The large "piggy pond" which has developed (with surrounding churned mud) may not be appreciated by the tidy minded developers and architects, but it is by me.

I urge your readers to park up, and walk down beside the pond on the A345 in midwinter. I hope they will enjoy a wonderful view of many birds: in particular a whirl of hundreds of lapwings who have learned in the last few years what a great place this is.

They come to feed on the disturbed soil.

This is a bird which has suffered a serious decline in recent times. After years of just an occasional sighting of my favourite "flying pillowcases" in Salisbury, they are now back in large numbers thanks to the pigs. (If anybody does faint with horror at the sight of a pig ark, or need smelling salts to recover from the shocking sight of some actual mud, then I apologise for the distress I will have caused.) We now live in the "Anthropocene age"; there are no wild areas in this country (and arguably on the planet) untouched by human activity.

If animals and plants survive, it is because we allow spaces for them either deliberately or inadvertently.

We are fortunate that these pigs are creating a habitat where the lapwings can enjoy their winter holidays.

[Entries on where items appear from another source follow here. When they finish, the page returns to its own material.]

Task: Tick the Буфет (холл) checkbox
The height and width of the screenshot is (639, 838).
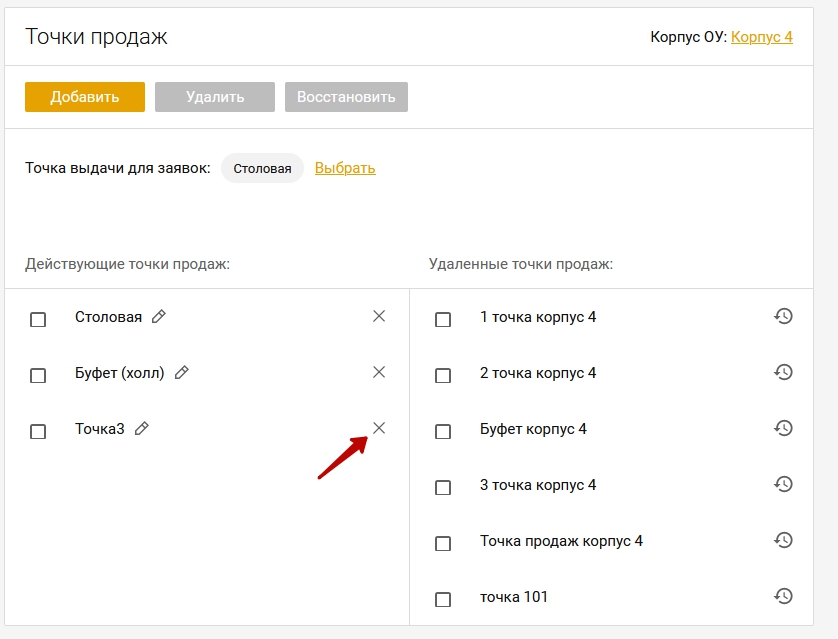Action: pyautogui.click(x=38, y=376)

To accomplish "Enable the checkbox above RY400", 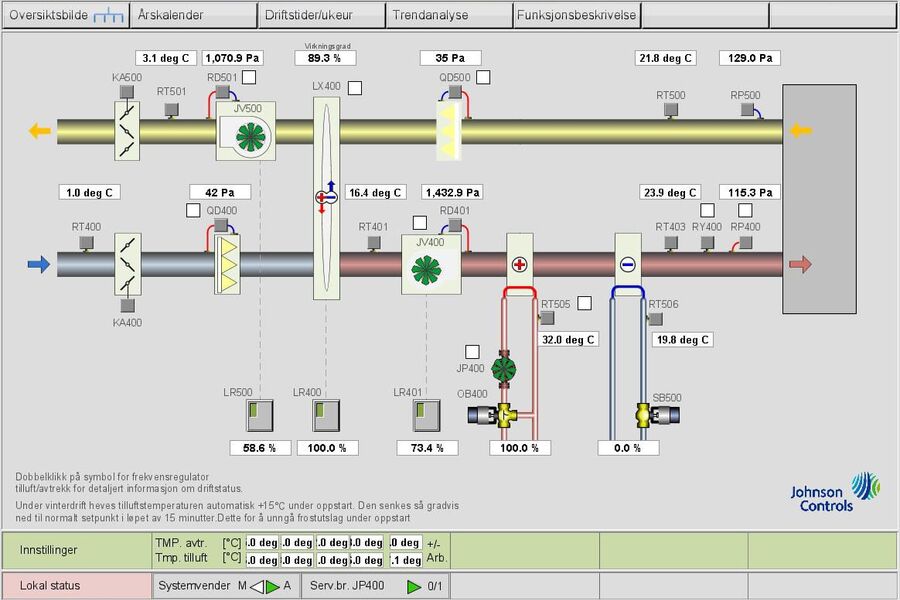I will [707, 211].
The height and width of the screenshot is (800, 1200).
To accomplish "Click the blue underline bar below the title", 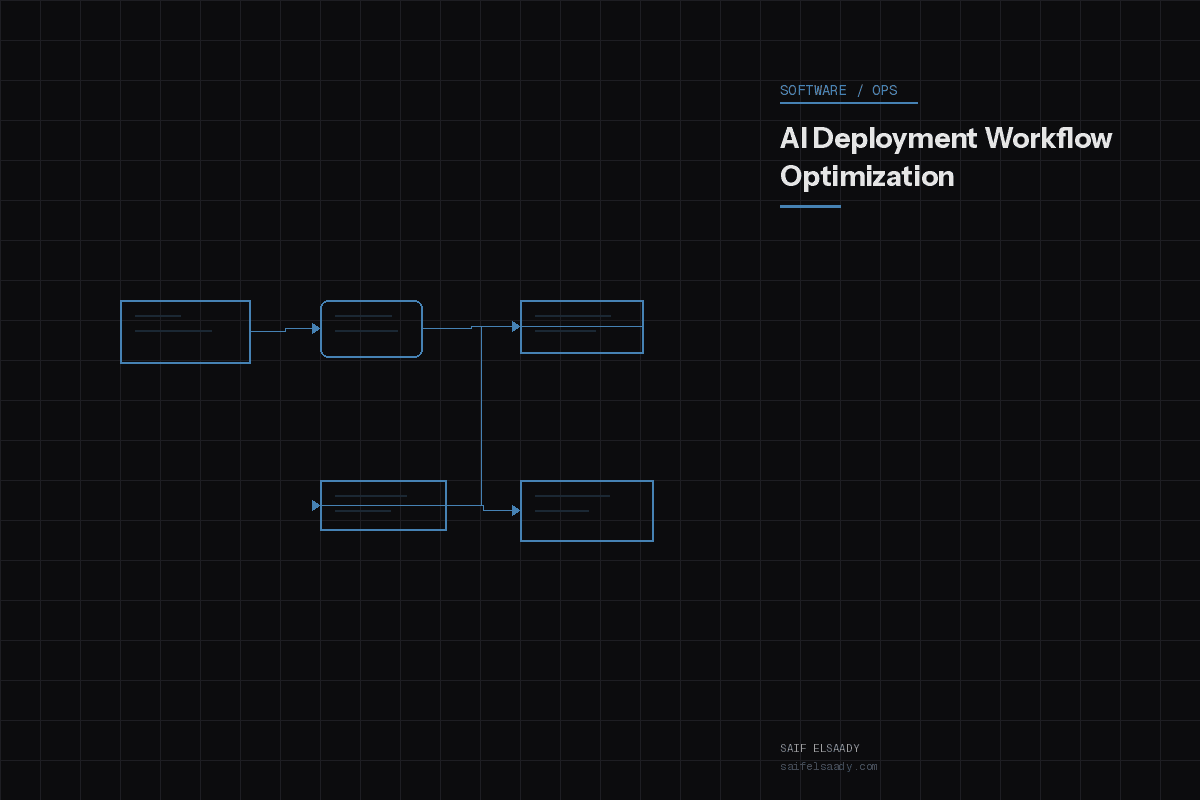I will point(810,205).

I note that a new control tower is proposed for the airfield; I suggest that be adapted to a hide to allow viewings of the pigs, lapwings, gulls, rooks and jackdaws living side by side in harmony. As we look ahead to Remembrance Sunday 2014 and to events in the wider world, let's be thankful that the only mud (or sand or dust) we have to worry about is that turned up by some amiable pigs.